Now, one should note what "complete knowledge" means in the sense of quantum theory. You have complete knowledge about a quantum system, if you know that it is prepared in a pure state, described by a ray in Hilbert space or, equivalently, by the projection operator ##\hat{P}_{\psi}=|\psi \rangle \langle \psi|##, where ##|\psi \rangle## is a normalized Hilbert-space vector, representing the pure state, and this projection operator then is the statistical operator of the system. But then one has only one eigenvalue 1 and all others 0, implying that ##S=0## for a pure state. Indeed, in the sense of quantum theory full knowledge about the state of the system is achieved, if it is known to be prepared in a pure state. As is well known, there is still only probabilistic knowledge achieved, concerning the outcome of measurements of observables. Only the values of observables, for which ##|\psi \rangle## is a eigenstate of the corresponding self-adjoint operator that represents this observable, is known, and this value is the eigenvalue of this operator for this eigenvector.

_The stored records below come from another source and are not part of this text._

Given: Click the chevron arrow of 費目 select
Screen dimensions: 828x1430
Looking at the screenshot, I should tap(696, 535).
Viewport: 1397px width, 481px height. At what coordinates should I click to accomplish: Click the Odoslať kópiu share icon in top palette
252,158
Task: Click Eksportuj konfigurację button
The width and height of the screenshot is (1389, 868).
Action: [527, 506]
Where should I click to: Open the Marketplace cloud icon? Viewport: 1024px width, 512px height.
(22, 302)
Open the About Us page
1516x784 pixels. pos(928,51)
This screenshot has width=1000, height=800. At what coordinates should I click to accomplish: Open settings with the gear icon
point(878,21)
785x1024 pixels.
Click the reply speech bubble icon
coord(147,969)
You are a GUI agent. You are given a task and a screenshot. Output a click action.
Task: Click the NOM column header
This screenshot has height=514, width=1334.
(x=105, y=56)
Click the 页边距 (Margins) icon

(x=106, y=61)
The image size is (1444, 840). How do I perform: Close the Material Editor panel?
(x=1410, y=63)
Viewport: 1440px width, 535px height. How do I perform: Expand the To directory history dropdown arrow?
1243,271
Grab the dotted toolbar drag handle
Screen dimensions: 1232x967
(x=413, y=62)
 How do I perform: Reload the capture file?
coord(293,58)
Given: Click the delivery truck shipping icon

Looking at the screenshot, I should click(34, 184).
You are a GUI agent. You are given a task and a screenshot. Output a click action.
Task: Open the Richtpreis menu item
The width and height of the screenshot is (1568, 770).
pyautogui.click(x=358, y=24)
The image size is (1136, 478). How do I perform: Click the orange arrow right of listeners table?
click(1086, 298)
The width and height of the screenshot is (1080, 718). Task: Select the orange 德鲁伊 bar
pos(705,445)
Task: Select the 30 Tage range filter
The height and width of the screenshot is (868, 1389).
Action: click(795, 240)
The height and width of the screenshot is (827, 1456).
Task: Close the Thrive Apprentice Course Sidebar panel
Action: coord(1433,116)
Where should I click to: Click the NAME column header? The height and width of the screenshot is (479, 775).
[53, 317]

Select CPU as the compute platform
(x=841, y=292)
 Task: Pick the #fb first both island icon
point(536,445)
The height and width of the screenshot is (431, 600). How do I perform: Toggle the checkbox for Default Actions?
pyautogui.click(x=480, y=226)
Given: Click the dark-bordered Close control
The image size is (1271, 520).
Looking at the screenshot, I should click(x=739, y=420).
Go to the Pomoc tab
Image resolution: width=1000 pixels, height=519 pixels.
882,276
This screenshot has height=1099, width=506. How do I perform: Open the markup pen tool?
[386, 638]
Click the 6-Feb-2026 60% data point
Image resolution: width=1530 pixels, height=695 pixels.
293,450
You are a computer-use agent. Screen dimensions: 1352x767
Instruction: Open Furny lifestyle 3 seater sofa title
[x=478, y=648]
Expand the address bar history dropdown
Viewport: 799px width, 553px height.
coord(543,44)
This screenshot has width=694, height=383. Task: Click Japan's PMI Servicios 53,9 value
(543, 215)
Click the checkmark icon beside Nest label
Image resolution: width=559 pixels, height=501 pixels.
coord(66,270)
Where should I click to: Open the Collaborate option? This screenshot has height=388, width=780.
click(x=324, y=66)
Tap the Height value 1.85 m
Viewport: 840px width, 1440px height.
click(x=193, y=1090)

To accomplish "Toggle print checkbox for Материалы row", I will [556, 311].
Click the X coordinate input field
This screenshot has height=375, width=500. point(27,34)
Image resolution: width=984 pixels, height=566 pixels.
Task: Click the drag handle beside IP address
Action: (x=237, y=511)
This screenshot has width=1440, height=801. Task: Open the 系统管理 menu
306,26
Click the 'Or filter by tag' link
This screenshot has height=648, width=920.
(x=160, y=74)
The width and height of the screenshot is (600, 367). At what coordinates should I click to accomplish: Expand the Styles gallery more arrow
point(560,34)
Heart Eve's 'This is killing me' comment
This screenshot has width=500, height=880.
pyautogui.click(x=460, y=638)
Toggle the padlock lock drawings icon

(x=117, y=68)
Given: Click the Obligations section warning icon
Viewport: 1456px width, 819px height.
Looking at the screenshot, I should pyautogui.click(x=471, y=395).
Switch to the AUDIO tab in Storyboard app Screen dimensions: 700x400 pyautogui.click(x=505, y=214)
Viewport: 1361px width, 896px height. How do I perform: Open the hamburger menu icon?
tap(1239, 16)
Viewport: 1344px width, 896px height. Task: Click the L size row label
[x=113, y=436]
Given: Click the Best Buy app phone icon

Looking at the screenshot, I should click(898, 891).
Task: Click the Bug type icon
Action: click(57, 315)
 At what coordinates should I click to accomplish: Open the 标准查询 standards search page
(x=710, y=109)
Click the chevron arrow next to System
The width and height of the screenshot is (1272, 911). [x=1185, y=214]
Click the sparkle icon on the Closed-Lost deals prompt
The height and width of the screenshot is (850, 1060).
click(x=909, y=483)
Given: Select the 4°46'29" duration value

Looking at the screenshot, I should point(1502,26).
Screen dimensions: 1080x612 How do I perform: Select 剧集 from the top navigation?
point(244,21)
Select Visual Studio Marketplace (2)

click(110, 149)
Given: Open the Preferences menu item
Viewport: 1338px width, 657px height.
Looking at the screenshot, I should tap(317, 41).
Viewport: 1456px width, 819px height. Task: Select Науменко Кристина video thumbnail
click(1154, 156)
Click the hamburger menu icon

Now, concerning the time evolution. The mathematical time evolution of the states (i.e., the statistical operators describing them) and the operators representing observables is pretty arbitrary, because it's defined only up to a unitary transformation of states and operators. Only the time evolution of observable quantities like the probabilities to measure the value of one or more compatible observables, the expectation values of observables, etc. are uniquely defined. On the other hand, no matter, how you choose the "picture of time evolution", there's always a unitary operator that describes the time evolution of a closed system, because then the Statistical Operator is only time dependent through its dependence on operators and not expelicitly time dependent. Then it fulfills
$$\hat{\rho}(t)=\hat{C}(t,t_0) \hat{\rho}(t_0) \hat{C}^{\dagger}(t,t_0), \quad \hat{C}^{\dagger}(t,t_0)=\hat{C}^{-1}(t,t_0).$$
This immediately implies that
$$S(t)=-\mathrm{Tr}[\hat{\rho}(t)]=-\mathrm{Tr}[\hat{\rho}(t_0)] \; \Rightarrow\; S=\text{const}.$$
This, however, shows that this holds only true for a exact description of the time evolution of the quantum system. For macroscopic systems that is impossible in practice, and that's the reason, why one uses statistical mechanics in the first place.
E.g., for a many-body system like a macroscopic amount of gas, one considers only "relevant" macroscopic quantities to describe the system's time evolution, and this makes it necessary to through away a lot of information during the time evolution. So at some point in the derivation of the macroscopic equation of motion, e.g., using a transport description (a la the Boltzmann equation for a dilute gas), where one only describes the single-particle distribution, whose exact equation of motion involves the two-particle distribution, including all correlations. This two-particle distribution involves again the three-particle distribution with all the correlations, and so on. This is known as the BBGKY hierarchy, which practically involves infinitely many equations of motion for all the N-particle distribution functions, for which you cannot even write down the initial conditions, because it's just too much information, you'd have to store! Thus your through out a lot information, and at one place assume that over macroscopically resolvable time scales (where the macroscopic quantities change) there's some averaging through rapid oscillations of many microscopic degrees of freedom is going on, so that for the purpose to resolve only the macroscopic observables, one can neglect the two-particle correlations, and approximate them as the product of two single-particle distribution functions. This leads to the usual collision term for ##2 \rightarrow 2## scattering processes in the Boltzmann equation. Then, when you define the macroscopic entropy for the corresponding approximation of the one-particle distribution function, which is a coarse-grained macroscopic quantity itself and thus not exactly the same as the microscopic von Neumann entropy. For this macroscopic entropy, you can prove the famous Boltzmann H-theorem, i.e., that this macroscopic entropy is not constant in time but can never decrease. The stationary (equilibrium) states of the macroscopic system is then defined as the maximum of the entropy.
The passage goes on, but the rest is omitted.